In other words, in my journeys anyway, each patient requires a custom made treatment, not a general blanket treatment.
That said, the more trial and error of new approaches is good, because during that process things are discovered that are helpful, and things that are not helpful even though the internet said they should be helpful. Some good discoveries can be made on a personal basis that you didn't see anywhere on the net.
A guy last night was trying to sell me on this pill from GNC that has a bunch of ingredients aimed at anti aging. He said it works great for everyone. I looked at the ingredient list and told him it would make me worse not better and that got him defensive and trying to sell me even harder. Then I explained why. The ingredient list had some glucosamine in it, which I have tried several times over the years. Maybe it is a good supplement for a lot of people, but I happen to be allergic or have bad reactions to shellfish, and glucosamine is made out of shellfish. The entire pill, for my use, is totally useless because of all the ingredients in it which looked pretty good, the fact that glucosamine was in it was a deal breaker.

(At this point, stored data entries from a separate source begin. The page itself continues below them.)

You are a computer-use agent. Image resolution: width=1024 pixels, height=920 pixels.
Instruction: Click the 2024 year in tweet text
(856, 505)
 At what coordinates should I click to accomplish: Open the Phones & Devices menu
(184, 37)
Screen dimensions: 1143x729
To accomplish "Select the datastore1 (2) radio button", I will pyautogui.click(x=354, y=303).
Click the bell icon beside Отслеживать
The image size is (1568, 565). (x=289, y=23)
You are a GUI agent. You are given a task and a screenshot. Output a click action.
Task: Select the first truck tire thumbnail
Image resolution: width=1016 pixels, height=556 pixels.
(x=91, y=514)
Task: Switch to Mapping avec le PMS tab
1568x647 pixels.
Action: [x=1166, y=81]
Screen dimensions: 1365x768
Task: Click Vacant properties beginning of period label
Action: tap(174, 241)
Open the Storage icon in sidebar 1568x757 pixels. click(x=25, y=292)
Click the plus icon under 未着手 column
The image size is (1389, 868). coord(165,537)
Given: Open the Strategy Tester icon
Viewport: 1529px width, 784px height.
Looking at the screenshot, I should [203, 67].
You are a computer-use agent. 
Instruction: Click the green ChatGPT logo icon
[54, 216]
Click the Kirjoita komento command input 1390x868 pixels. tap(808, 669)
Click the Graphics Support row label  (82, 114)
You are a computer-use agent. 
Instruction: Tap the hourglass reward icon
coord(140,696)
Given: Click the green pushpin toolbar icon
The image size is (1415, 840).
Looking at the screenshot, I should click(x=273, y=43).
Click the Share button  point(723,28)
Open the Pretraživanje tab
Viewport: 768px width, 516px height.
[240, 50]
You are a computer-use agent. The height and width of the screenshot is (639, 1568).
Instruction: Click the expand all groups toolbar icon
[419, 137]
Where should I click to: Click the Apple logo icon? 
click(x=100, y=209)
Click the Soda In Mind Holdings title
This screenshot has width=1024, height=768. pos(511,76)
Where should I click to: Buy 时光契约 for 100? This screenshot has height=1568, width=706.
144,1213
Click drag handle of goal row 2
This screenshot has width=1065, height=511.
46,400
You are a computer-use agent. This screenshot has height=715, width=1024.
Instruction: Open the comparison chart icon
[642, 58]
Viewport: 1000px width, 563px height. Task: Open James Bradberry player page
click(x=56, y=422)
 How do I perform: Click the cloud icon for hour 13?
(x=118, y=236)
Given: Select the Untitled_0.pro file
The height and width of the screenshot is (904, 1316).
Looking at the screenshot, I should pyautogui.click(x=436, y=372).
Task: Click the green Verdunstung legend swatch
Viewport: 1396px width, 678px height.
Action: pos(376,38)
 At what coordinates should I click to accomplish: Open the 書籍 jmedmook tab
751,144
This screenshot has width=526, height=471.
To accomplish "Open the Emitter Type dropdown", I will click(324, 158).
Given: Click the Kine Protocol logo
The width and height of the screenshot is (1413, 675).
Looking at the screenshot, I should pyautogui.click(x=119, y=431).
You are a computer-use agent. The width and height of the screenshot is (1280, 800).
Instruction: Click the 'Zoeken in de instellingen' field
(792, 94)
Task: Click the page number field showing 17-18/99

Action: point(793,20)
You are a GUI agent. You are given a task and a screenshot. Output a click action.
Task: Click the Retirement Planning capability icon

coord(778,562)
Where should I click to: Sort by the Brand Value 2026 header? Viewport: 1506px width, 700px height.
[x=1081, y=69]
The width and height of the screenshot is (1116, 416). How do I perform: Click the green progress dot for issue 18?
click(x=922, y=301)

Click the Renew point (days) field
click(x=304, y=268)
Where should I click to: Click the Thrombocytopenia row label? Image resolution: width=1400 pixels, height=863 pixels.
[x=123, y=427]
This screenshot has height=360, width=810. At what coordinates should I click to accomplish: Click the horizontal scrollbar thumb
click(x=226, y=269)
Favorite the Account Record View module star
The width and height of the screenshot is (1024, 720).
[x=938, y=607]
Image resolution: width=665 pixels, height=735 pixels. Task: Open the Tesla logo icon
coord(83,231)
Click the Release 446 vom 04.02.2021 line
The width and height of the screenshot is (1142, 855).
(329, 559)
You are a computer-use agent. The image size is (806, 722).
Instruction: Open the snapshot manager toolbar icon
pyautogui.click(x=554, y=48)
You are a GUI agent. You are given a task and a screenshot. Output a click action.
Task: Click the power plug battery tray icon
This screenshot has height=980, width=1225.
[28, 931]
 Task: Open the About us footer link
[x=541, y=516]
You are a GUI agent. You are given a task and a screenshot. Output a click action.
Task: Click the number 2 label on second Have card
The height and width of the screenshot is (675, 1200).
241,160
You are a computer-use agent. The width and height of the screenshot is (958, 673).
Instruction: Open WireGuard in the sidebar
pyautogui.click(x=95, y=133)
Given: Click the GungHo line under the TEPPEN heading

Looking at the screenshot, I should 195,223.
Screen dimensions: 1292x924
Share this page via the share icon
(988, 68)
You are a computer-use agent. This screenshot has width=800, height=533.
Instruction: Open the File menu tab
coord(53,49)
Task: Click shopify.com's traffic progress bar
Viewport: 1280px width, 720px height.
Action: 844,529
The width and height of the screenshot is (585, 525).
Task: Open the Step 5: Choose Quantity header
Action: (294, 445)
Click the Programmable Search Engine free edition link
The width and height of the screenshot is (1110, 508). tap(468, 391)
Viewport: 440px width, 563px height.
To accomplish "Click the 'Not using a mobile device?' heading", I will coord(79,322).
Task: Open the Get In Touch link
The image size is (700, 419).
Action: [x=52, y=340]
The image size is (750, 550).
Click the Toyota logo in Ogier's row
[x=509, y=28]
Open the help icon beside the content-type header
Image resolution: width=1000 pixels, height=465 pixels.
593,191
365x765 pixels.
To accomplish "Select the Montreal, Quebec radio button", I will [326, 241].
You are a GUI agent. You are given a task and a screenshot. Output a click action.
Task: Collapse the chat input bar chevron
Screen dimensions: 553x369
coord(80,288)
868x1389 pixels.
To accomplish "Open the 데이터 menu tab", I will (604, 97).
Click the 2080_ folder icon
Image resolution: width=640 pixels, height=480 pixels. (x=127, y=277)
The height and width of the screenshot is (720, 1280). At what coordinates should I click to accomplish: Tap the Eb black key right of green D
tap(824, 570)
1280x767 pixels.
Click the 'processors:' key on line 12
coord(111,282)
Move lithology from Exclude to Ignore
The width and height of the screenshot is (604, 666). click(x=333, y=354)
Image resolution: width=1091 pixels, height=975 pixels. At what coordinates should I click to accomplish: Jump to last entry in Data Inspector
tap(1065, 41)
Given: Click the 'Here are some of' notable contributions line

Medical treatment is not science, it is art. It is experimentation. It is trial and error. There is not single approach that works well for everyone, even if they have the exact same condition and symptoms.
That's why they call it "practicing medicine".
Honestly, I think we as patients do a better more efficient job of practicing medicine on our own time that doctors do. We are more open minded, we have more time to research, we have access to the exact same information they do, and we know our own bodies and selves better than they do.
It's a different journey for every one of us. I think the most important thing is.....try stuff, research stuff, discover for oneself what helps best and what doesn't.
In a broader sense, I am of the belief that a great many diseases of psychiatric nature and physical nature can be minimized as much as possible and even brought to remission by focusing treatment on these 4 categories...
1) Anti inflammation.
2) Anti microbial.
3) Anti toxins.
4) Nutrients.As a final note, Klinghardt has a lot of good ideas worth trying.